Siddharth Chandrasekaran [off-list ref] writes:

According to Hyper-V TLFS Version 6.0b, struct hv_message_header members
should be defined in the order:

	message_type, reserved, message_flags, payload_size

but we have it defined in the order:

	message_type, payload_size, message_flags, reserved

that is, the payload_size and reserved members swapped. 

Indeed,

typedef struct
{
	HV_MESSAGE_TYPE MessageType;
	UINT16 Reserved;
	HV_MESSAGE_FLAGS MessageFlags;
	UINT8 PayloadSize;
	union
	{
		UINT64 OriginationId;
		HV_PARTITION_ID Sender;
		HV_PORT_ID Port;
	};
} HV_MESSAGE_HEADER;

Due to this mix
up, we were inadvertently causing two issues:

    - The payload_size field has invalid data; it didn't cause an issue
      so far because we are delivering only timer messages which has fixed
      size payloads the guest probably did a sizeof(payload) instead
      relying on the value of payload_size member.

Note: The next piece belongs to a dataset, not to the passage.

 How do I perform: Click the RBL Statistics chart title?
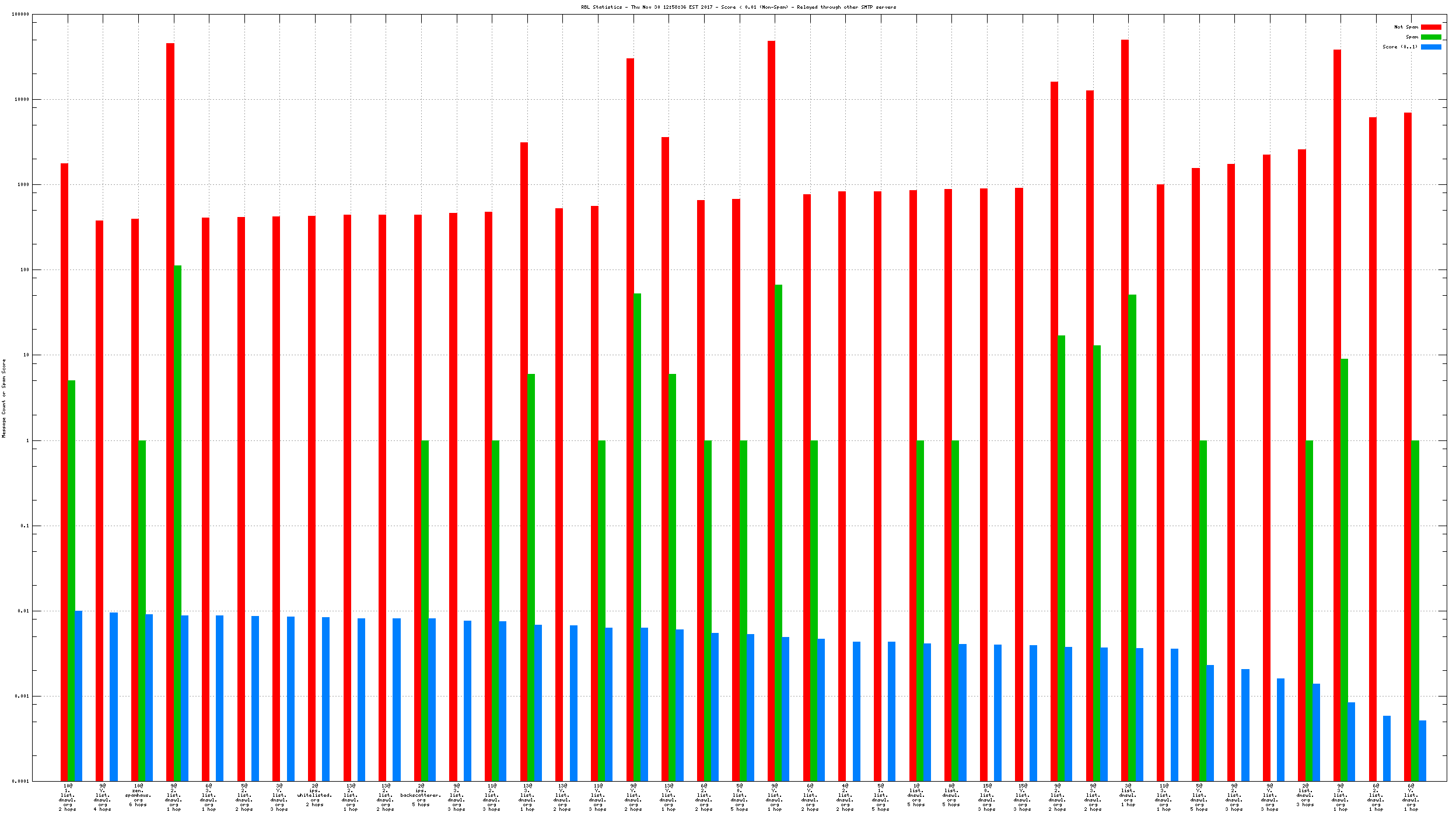[738, 7]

    - The message_flags was always delivered as 0 to the guest;
      fortunately, according to section 13.3.1 message_flags is also
      treated as a reserved field.

Although this is not causing an issue now, it might in future (we are
adding more message types in our VSM implementation) so fix it to
reflect the specification.

I'm wondering how this works for Linux-on-Hyper-V as
e.g. vmbus_on_msg_dpc() checks for mininum and maximum payload length:

        payload_size = msg_copy.header.payload_size;
        if (payload_size > HV_MESSAGE_PAYLOAD_BYTE_COUNT) {
                WARN_ONCE(1, "payload size is too large (%d)\n", payload_size);
                goto msg_handled;
        }

        entry = &channel_message_table[msgtype];

	if (!entry->message_handler)
		goto msg_handled;

	if (payload_size < entry->min_payload_len) {
                WARN_ONCE(1, "message too short: msgtype=%d len=%d\n", msgtype, payload_size);
                goto msg_handled;
        }

Maybe it's vice versa, the header is correct and the documentation is wrong?

-- 
Vitaly